La Comisión de Expertos de la OIT volvió a ratificar la vigencia de los reclamos históricos de la CTA por las violaciones a la libertad sindical

La Comisión de Expertos de la OIT volvió a ratificar la vigencia de los reclamos históricos de la CTA por las violaciones a la libertad sindical

La Comisión de Expertos en Aplicación de Convenios y Recomendaciones (CEACR) de la OIT publicó su informe anual donde analiza el estado de cumplimiento de las obligaciones asumidas por los Estados parte en los diferentes convenios ratificados por cada uno de ellos. En el caso de Argentina un lugar central fue ocupado por las observaciones referidas a la falta de cumplimiento de las disposiciones del Convenio 87 sobre la libertad sindical y la protección del derecho de sindicación.

En esta ocasión, la Comisión volvió a reiterar la existencia de numerosas incompatibilidades entre el texto de la Ley de Asociaciones Sindicales (ley 23.551) y las obligaciones que surgen del Convenio 87. En particular, señaló que los artículos 28, 29, 30, 38, 48 y 52 de dicha ley, en tanto establecen facultades exclusivas a favor de los sindicatos con personería gremial y dificultan el ejercicio de la libertad sindical a aquellos sindicatos que no poseen tal reconocimiento, son contrarios al Convenio 87.

Este cuestionamiento ha sido formulado por la Comisión a lo largo de los últimos 30 años, y ha motivado que en tres ocasiones el caso argentino fuera analizado en la Comisión de Normas de la OIT. A su vez, las críticas formuladas por los órganos de control de la OIT han sido asumidas como propias por la Corte Suprema de Justicia de nuestro país en los fallos “ATE c. Ministerio de Defensa” (2008); “Rossi c. Hospital Naval” (2009) y “ATE c. Municipalidad de Salta” (2013), entre otros, en los que dichas disposiciones fueron declaradas inconstitucionales.

En su informe de este año la Comisión de Expertos también tomó nota de numerosas violaciones a la libertad sindical en la práctica denunciadas por nuestra central y por otras organizaciones sindicales, que incluyen “la represión violenta de protestas sindicales, agresiones físicas y amenazas a trabajadores por motivos sindicales y detenciones, procesamientos y encarcelamiento de sindicalistas; ataques a sedes sindicales; obstáculos y prohibiciones para realizar huelgas, con sanciones, reemplazo y despidos de huelguistas; intervenciones e injerencias indebidas de las autoridades en la vida de los sindicatos; trabas en la recaudación de cuotas sindicales e imposición de multas desproporcionadas por acciones directas durante la conciliación obligatoria y ataques verbales del Gobierno al movimiento sindical”. También se incluye en este grupo la dilación por años de los expedientes donde se solicitan inscripciones o personerías gremiales.

Asimismo, la Comisión también analizó las denuncias presentadas por la CTA Autónoma y por la CGT referidas a actos de injerencia del Gobierno en los procesos electorales sindicales y la aparición de nuevas formas de injerencia indebida en la vida de los sindicatos.
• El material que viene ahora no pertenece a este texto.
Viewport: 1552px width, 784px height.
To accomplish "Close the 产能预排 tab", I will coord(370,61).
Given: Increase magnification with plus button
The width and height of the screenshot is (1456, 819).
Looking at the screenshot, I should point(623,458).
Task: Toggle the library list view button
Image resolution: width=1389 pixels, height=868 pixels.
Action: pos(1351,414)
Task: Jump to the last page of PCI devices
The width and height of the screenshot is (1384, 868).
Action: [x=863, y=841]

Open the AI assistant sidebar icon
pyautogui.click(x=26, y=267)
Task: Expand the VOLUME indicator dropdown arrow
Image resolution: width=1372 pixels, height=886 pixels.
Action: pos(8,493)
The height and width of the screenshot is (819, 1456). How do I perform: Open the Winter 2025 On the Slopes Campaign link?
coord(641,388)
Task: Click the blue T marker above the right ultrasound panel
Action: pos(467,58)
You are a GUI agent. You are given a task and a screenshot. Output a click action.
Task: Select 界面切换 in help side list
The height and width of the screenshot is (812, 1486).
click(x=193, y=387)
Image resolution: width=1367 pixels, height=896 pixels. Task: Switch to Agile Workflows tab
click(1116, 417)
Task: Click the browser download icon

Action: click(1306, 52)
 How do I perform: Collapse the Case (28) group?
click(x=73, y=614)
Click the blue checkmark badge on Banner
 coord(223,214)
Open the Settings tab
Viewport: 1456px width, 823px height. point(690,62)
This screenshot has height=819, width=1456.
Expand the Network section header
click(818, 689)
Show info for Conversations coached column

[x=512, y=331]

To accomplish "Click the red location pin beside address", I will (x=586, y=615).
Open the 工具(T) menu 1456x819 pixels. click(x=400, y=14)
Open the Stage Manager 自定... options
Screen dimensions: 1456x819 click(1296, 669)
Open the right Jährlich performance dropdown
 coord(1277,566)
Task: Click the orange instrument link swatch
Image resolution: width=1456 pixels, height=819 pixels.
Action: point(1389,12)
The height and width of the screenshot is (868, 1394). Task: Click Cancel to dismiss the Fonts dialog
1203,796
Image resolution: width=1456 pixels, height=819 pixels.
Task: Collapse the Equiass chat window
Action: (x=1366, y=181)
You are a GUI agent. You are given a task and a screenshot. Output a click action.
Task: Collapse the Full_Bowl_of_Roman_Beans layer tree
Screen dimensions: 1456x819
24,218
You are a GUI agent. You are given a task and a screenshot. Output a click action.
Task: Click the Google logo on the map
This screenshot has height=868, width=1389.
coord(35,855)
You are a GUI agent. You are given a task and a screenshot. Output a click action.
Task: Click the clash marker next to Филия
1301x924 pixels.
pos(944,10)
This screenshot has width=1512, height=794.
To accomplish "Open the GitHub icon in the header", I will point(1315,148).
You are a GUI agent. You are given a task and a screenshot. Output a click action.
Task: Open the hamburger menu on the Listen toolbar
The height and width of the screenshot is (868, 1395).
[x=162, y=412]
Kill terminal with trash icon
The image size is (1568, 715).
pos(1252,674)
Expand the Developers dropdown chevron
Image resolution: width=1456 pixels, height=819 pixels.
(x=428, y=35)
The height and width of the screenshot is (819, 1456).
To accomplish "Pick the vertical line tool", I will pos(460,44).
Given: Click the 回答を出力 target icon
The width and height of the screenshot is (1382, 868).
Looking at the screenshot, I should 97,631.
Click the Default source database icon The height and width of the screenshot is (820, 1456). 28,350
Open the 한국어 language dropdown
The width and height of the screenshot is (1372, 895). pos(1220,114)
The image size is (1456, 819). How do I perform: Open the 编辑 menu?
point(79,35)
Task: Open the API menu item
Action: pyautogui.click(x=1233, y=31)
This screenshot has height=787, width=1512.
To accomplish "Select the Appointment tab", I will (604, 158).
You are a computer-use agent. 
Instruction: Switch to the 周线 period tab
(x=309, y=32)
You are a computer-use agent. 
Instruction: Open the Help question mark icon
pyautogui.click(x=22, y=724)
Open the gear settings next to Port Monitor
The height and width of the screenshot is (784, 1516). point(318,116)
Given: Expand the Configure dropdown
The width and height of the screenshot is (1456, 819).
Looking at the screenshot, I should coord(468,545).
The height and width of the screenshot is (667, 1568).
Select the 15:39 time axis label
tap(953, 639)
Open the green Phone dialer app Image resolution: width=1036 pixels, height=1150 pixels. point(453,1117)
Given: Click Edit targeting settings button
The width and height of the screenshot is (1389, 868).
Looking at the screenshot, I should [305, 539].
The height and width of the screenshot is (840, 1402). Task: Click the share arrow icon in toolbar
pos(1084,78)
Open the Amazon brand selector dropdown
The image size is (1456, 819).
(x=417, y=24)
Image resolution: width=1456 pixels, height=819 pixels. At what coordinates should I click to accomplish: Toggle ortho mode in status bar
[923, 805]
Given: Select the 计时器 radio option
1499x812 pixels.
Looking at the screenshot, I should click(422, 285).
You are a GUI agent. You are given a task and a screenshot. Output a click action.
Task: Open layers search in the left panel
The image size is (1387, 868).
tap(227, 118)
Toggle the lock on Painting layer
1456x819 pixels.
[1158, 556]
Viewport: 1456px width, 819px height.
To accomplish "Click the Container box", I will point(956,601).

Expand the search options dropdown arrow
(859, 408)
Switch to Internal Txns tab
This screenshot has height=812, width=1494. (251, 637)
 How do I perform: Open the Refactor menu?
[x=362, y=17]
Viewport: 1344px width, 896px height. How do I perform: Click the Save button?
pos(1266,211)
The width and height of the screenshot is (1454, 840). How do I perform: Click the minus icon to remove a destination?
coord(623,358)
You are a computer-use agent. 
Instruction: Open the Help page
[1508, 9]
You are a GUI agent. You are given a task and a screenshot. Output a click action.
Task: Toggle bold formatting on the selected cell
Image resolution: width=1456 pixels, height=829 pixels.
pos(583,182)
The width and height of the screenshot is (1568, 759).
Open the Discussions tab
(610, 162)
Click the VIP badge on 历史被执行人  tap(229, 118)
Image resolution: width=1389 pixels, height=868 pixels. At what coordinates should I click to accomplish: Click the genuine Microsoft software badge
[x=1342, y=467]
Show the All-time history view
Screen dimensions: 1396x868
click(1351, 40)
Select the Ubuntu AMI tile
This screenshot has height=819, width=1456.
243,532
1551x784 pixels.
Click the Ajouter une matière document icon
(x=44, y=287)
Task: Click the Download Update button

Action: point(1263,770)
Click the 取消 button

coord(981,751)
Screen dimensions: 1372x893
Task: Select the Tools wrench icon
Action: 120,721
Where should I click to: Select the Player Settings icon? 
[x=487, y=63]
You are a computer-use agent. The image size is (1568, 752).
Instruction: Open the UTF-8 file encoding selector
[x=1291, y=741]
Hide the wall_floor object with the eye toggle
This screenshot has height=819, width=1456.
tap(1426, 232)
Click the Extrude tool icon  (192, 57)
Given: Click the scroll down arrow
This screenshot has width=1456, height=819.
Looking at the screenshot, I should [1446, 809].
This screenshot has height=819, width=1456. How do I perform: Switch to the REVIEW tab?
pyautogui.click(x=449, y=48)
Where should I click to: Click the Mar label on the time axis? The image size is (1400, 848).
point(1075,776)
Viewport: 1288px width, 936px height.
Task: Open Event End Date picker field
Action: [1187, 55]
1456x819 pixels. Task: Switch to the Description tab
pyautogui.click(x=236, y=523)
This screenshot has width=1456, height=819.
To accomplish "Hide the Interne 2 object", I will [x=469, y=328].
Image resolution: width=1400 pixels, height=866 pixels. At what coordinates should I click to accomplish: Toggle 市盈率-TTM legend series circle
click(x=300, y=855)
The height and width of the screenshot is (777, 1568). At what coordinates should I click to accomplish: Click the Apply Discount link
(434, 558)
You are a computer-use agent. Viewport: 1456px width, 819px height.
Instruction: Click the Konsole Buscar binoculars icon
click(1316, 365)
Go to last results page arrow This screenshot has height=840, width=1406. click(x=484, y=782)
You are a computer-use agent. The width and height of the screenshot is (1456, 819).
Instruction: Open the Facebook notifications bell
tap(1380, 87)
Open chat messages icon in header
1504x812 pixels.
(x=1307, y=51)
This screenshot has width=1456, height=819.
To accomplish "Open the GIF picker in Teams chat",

Entre ellas identificó la intervención de sindicatos —incluido con nombramiento de administradores externos—, demoras injustificadas de las autoridades administrativas en la certificación de autoridades de los sindicatos, y el dictado de la disposición número 17-E/2017 por parte de la Dirección Nacional de Asociaciones Sindicales que ordena excluir del registro sindical las entidades que no hayan acreditado en el plazo de tres años su actividad operativa de cumplimiento de obligaciones legales periódicas establecidas a la ley de asociaciones sindicales.

La respuesta del Gobierno nacional frente a todas estas denuncias ha sido la propuesta de conformar distintas comisiones tripartitas con la asistencia de la OIT, donde podrían tratarse estos y otros temas. En particular, el Gobierno promueve la creación de: a) una comisión para el tratamiento de los temas que se susciten en el sistema de control periódico en virtud de los artículos 19, 22 y 23 y de las reclamaciones en virtud del artículo 24 de la Constitución de la OIT, incluida la reforma de la ley de asociaciones sindicales; b) otra comisión en relación al procedimiento especial de presentación de quejas en materia de libertad sindical.

Cabe destacar que en estas comisiones tripartitas debería estar garantizada la participación de todos los actores sociales, por lo que podrían ser ámbitos institucionales para impulsar reclamos que hoy solo permiten ser canalizados por vía judicial. Aún así, estas comisiones todavía no han sido conformadas y su puesta en funcionamiento depende en gran medida de la voluntad política del Gobierno nacional.